DATA SHOWN:

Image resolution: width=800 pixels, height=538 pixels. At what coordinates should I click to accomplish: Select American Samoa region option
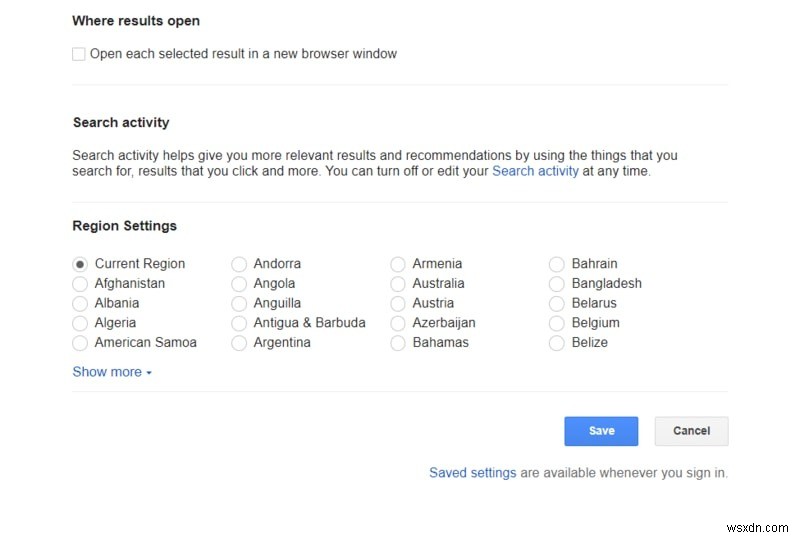tap(80, 343)
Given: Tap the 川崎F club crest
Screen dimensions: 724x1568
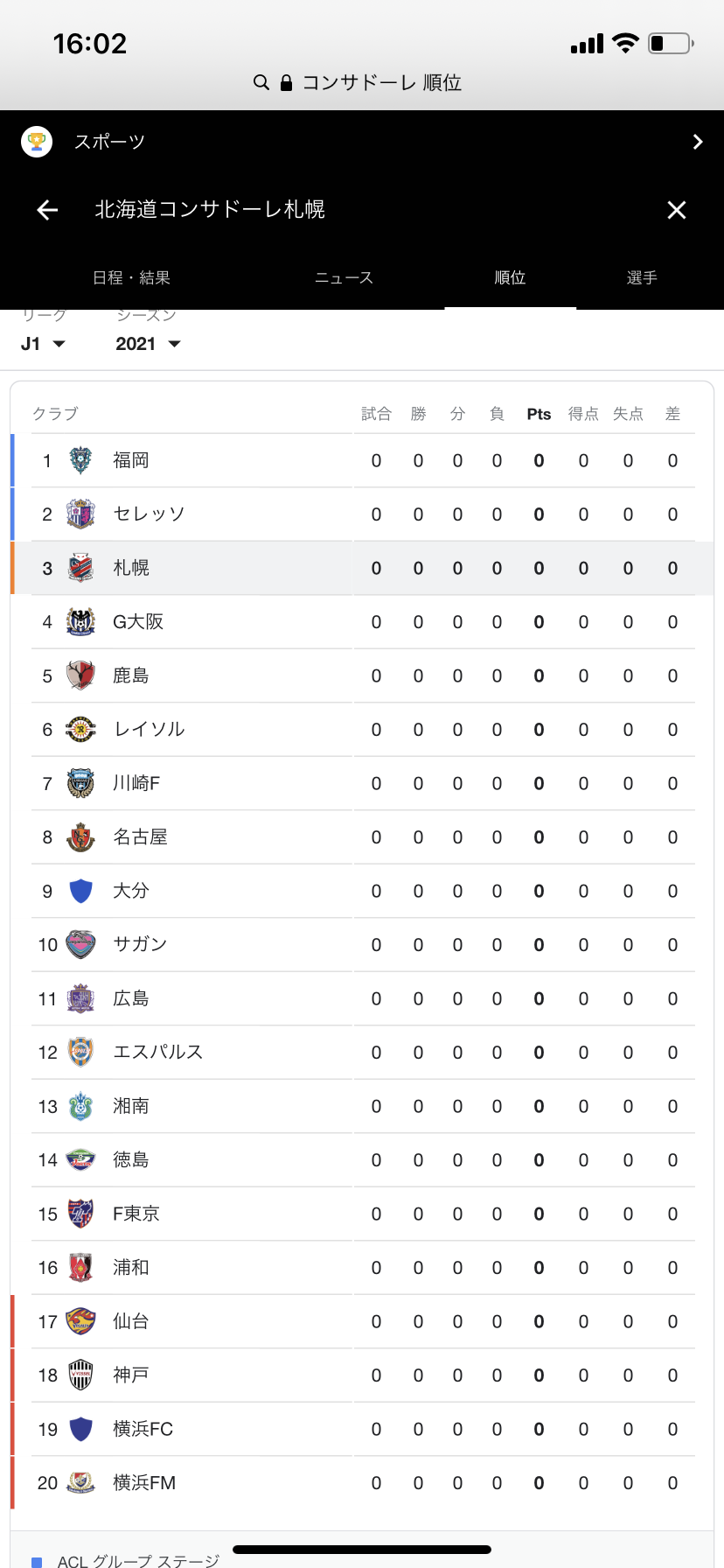Looking at the screenshot, I should click(80, 783).
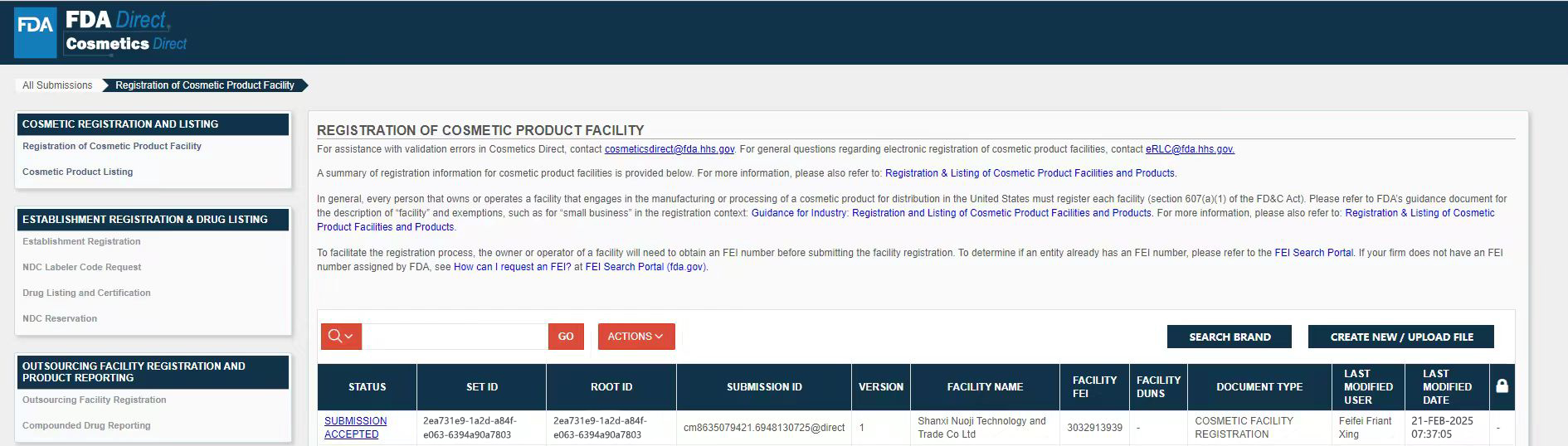The width and height of the screenshot is (1568, 446).
Task: Click Create New / Upload File button
Action: tap(1401, 337)
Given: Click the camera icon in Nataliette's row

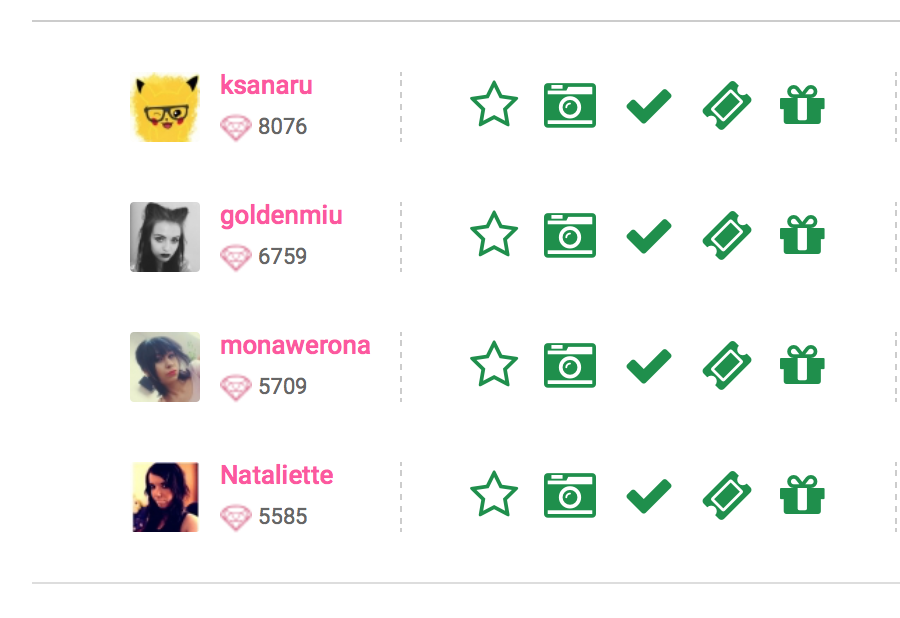Looking at the screenshot, I should click(x=570, y=495).
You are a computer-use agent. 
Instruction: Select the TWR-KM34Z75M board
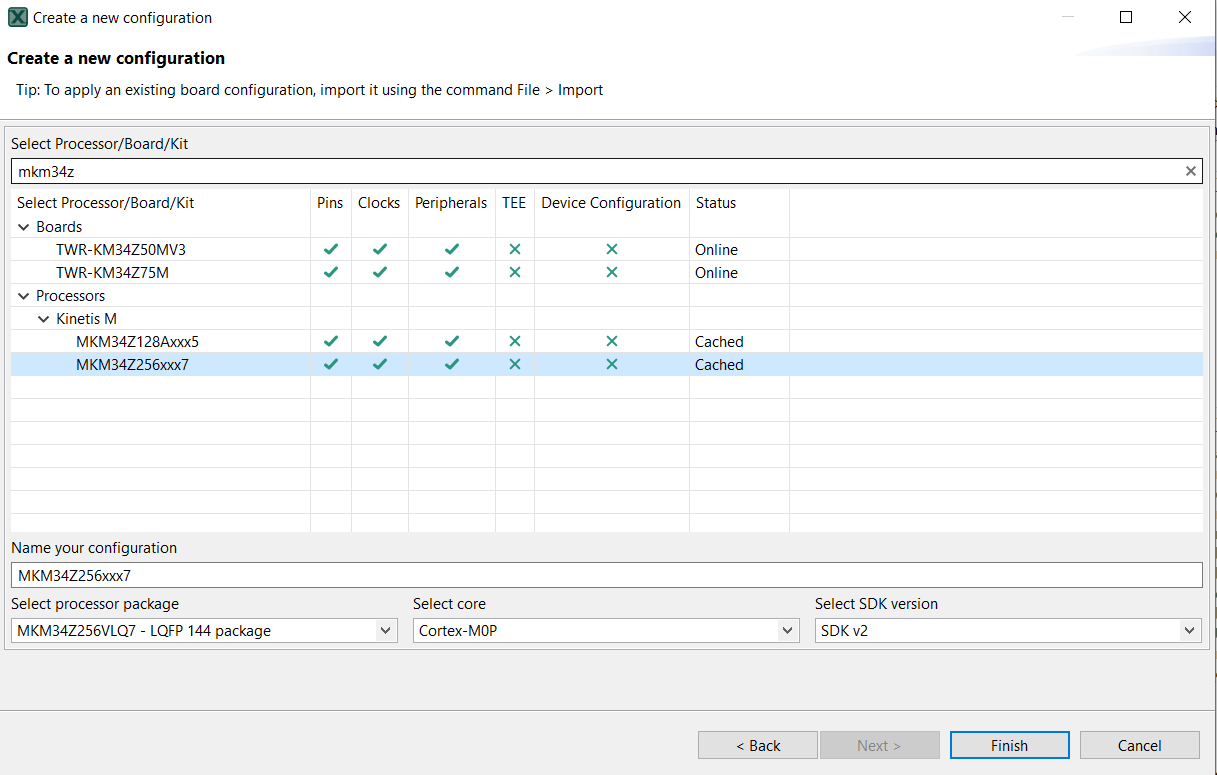click(x=112, y=272)
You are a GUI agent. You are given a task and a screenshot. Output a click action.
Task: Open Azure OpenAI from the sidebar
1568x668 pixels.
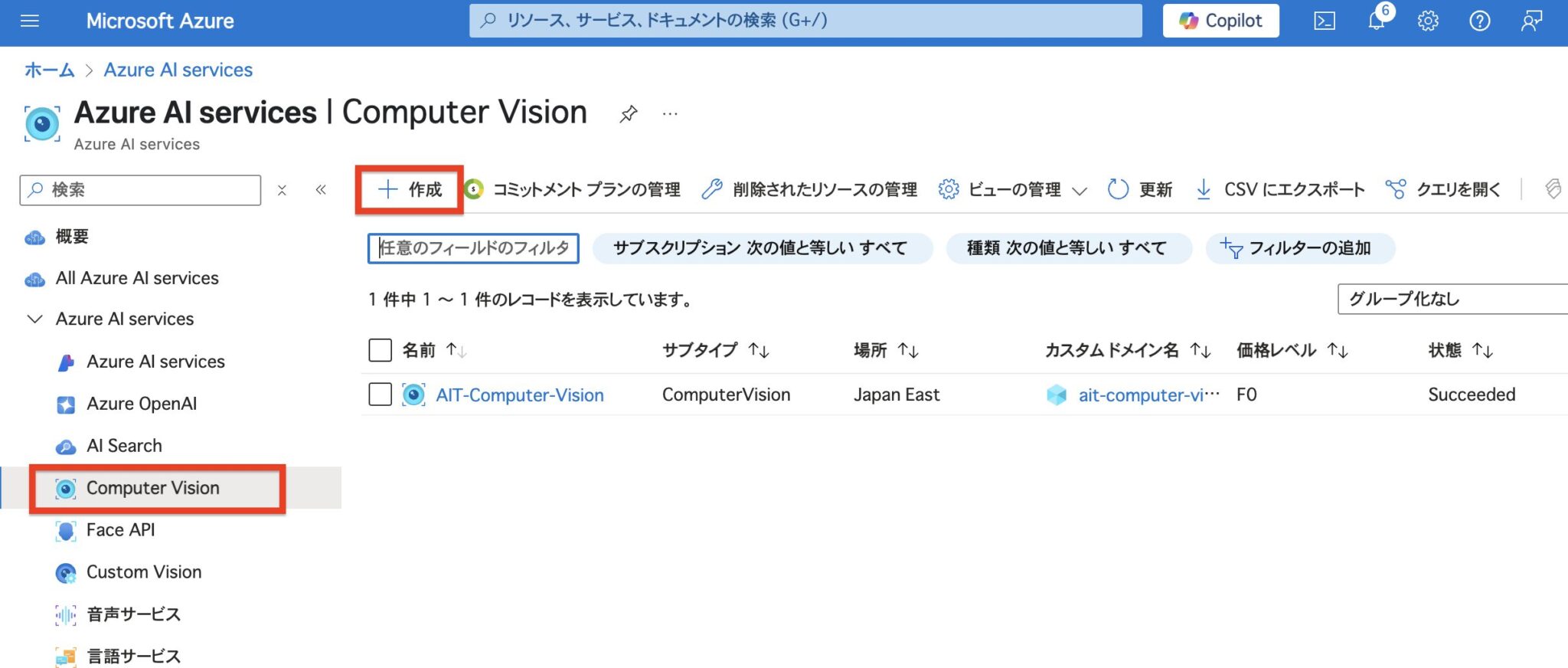tap(141, 403)
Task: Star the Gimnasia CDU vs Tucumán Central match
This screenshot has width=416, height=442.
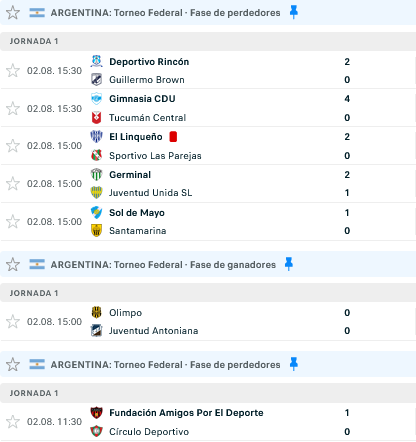Action: coord(13,109)
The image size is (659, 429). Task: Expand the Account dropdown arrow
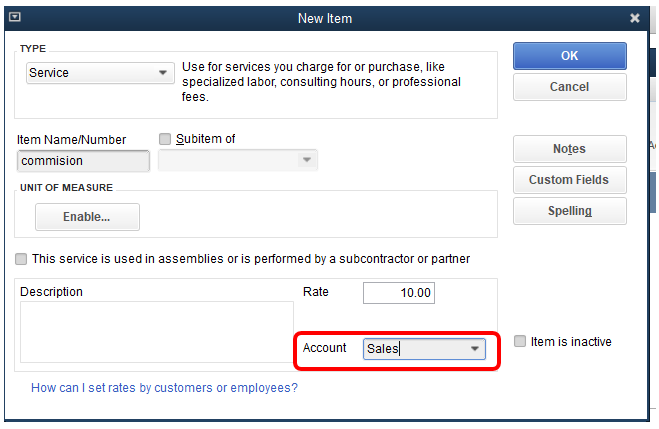pos(475,349)
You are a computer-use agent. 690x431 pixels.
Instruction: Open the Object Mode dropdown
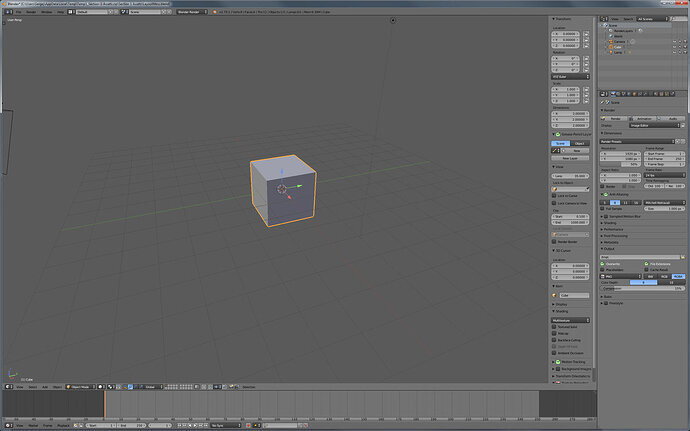(x=78, y=386)
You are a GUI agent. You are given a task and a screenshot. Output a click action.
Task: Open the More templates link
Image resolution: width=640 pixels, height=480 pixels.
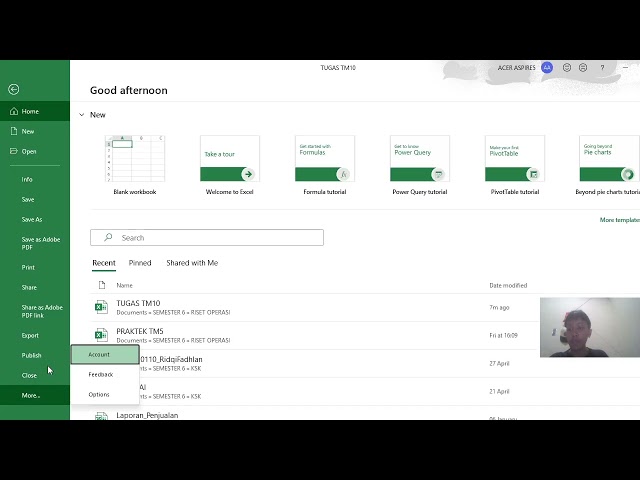coord(620,220)
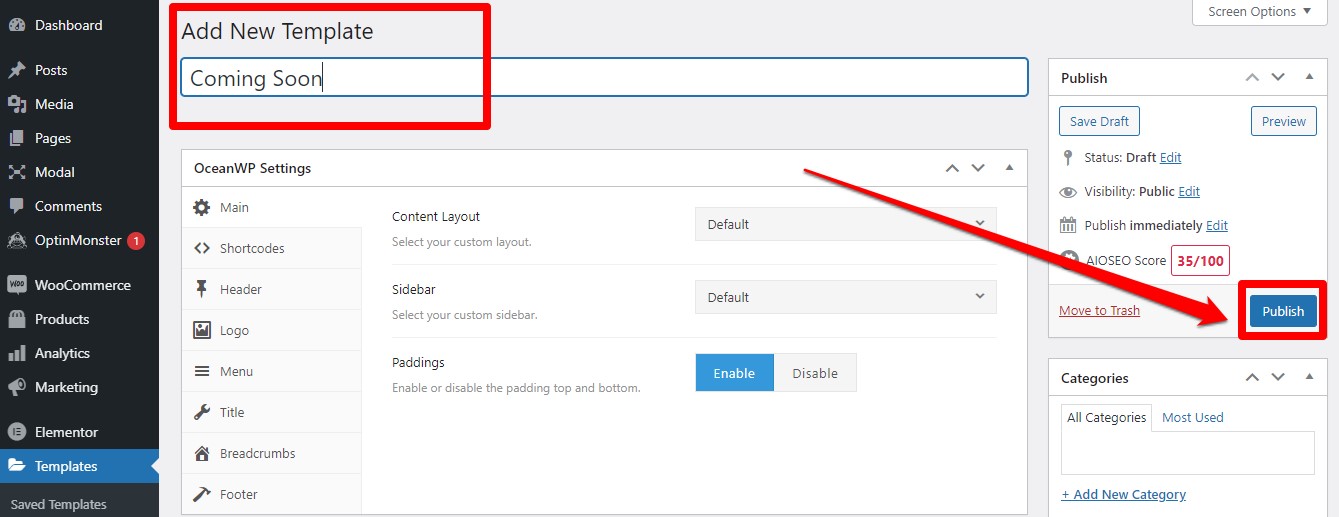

AIM OF THE TASK:
Find the line that has "The image size" in the listing, then retype it and each later line up to the last, exactly. Leave pictures out.

SOLUTION TO THIS EXERCISE:
The image size is (659, 429). Task: Expand the Account dropdown arrow
pos(475,349)
You are a computer-use agent. 690x431 pixels.
Instruction: Open the Object Mode dropdown
(x=78, y=386)
You are a GUI agent. You are given a task and a screenshot. Output a click action.
Task: Open the More templates link
Image resolution: width=640 pixels, height=480 pixels.
coord(620,220)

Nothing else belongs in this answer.